> [Exercise goal] Going down the data below, set down exactly the line with "Given: Select the" and each line after it through the line with "The image size is (516, 538)."; no other lines.

> [Input data]
_____

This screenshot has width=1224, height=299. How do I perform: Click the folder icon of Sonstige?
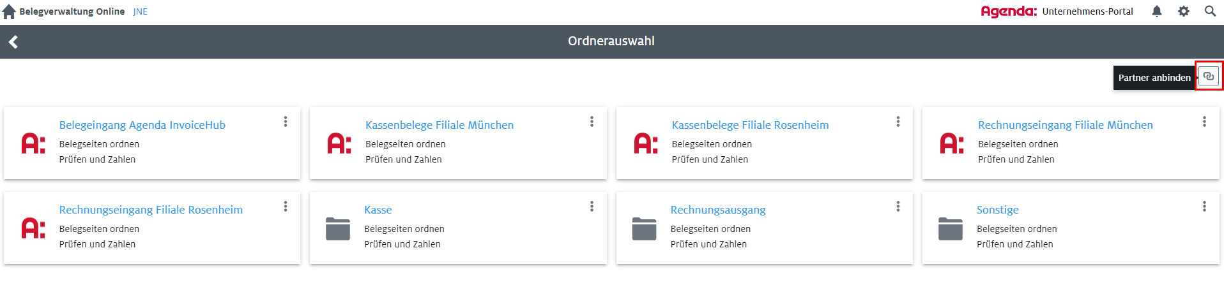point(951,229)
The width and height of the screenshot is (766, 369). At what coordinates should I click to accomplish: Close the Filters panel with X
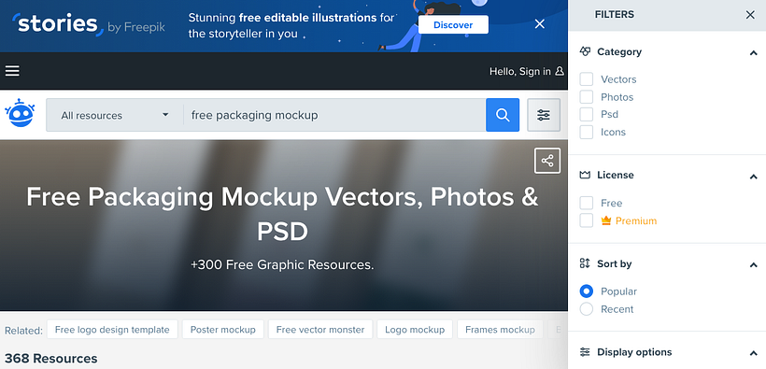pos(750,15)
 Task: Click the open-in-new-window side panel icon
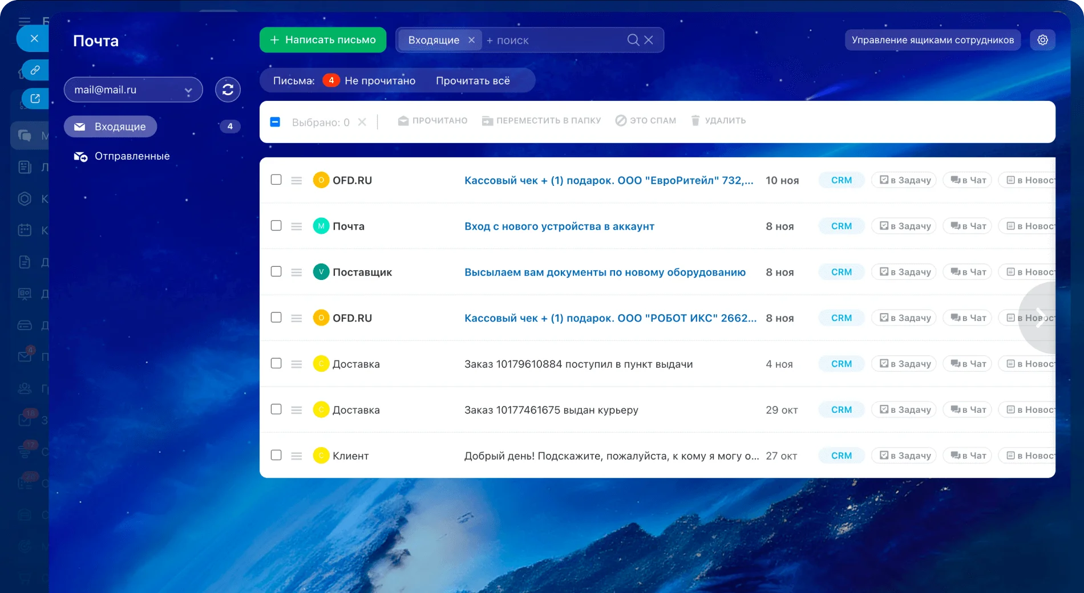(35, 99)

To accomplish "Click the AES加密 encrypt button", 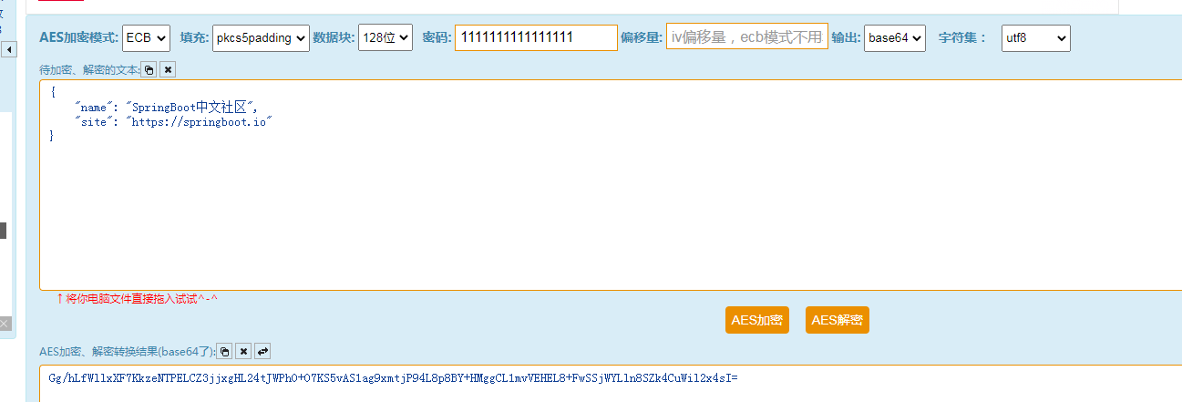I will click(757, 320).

_____

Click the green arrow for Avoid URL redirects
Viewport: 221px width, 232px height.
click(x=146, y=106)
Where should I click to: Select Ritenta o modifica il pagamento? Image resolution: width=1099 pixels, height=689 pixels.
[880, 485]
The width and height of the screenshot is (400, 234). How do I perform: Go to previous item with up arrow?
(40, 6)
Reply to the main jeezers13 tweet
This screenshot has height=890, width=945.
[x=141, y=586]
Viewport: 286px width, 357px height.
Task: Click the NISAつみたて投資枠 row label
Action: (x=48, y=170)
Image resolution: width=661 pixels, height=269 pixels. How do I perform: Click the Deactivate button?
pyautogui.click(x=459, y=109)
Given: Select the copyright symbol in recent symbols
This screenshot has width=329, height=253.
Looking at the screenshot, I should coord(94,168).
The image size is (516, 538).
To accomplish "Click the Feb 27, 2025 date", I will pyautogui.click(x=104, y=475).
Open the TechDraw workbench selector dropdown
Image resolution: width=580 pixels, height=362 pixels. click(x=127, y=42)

_____

> [Result of this exercise]
Given: Select the copyright symbol in recent symbols
This screenshot has width=329, height=253.
Looking at the screenshot, I should coord(94,168).
The image size is (516, 538).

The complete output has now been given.